Hampir setiap akhir pekan, antara Jumat hingga Minggu kawasan pantai
selalu penuhi peselancar.

Tidak hanya masyarakat sekitar atau atlet asal Jakarta dan Bandung,
tetapi juga ekspatriat yang bekerja di sejumlah kota besar di tanah
air menjajal gelombang Cimaja. Hal ini pula yang menjadikan Cimaja
mengantongi predikat Bali-nya Sukabumi.

Pantai Cimaja semakin mendunia, saat  peselancar Sandi Selamat tampil
di ajang kejuaraan surfing Asia Pasifik di Eropa,  di Prancis,
September tahun lalu. Para peselancar tingkat dunia seakan dibuat
penasaran, akan kemahiran pemuda asal Cimaja tersebut. Oleh karena
itu, ketika kejuaraan berkelas internasional Indonesian Surfing
Championship, Coca-Cola Indonesian Surfing Championship Tour, dan The
Billabong Pro Java digelar, peserta pun membeludak.

Sarana akomodasi dan transportasi di Cimaja, relatif mudah. Untuk
pondokan dan hotel, wisatawan dapat memilih mulai dari yang kelas
non-bintang (melati) hingga non-bintang berfasilitas bintang dengan
harga sangat terjangkau. Demikian pula halnya dengan sarana
berselancar. Ada banyak tempat penyewaan, penjual hingga jasa
perbaikan papan selancar. Harganya pun sangat  bervariasi, tergantung
merek.

Seperti yang ditawarkan Pak Endin, berbagai jenis papan selancar
tersedia. Ada papan selancar berjenis knee board karena dipakai dengan
cara berlutut, short board yang dipakai dengan cara berdiri normal,
serta long board atau malibu yang lebih klasik dan menyenangkan, serta
mini malibu yang berukuran lebih pendek dari malibu. Harga papan-papan
selancar ini berkisar antara Rp 5 juta hingga Rp 10 juta. Semuanya
handmade yang lazim dipakai oleh para legenda peselancar.

Namun, sangat disayangkan, sebagai salah satu tujuan wisata dan juga
kawasan berolah raga yang mulai mendunia, kawasan Pantai Cimaja tidak
didukung dengan fasilitas maupun penataan layaknya satu objek wisata
atau kawasan berolah raga air.

Untuk menuju bibir pantai, bagi pengunjung yang memaksakan diri
membawa kendaraan, terlebih dahulu harus melewati tanah kosong yang
jaraknya cukup jauh dan kebun warga.
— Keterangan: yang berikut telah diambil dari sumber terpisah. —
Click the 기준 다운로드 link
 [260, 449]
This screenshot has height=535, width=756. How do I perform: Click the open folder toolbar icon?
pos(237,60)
Sementara bila berniat jalan
kaki, bisa memotong jalan melalui Didesa Resort, tentunya dengan
terlebih dahulu meminta izin kepada pihak hotel.

Di lokasi surfing, sama sekali tidak ada bangunan untuk fasilitas
wisatawan maupun wisatawan khusus untuk berselancar, terutama
peselancar asing. Bila beristirahat, mereka hanya bisa duduk di
bebatuan yang berserakan dan berteduh di pepohonan pandan pantai.
”Tidak ada fasilitas khusus bagi mereka. Kalau mereka ingin buang air
atau mandi terpaksa harus berlari dulu ke hotel. Tidak ada kafe maupun
gazebo untuk tempat makan dan beristirahat. Padahal, kalau mereka
sudah bermain surfing bisa seharian,” ujar Pak Endin.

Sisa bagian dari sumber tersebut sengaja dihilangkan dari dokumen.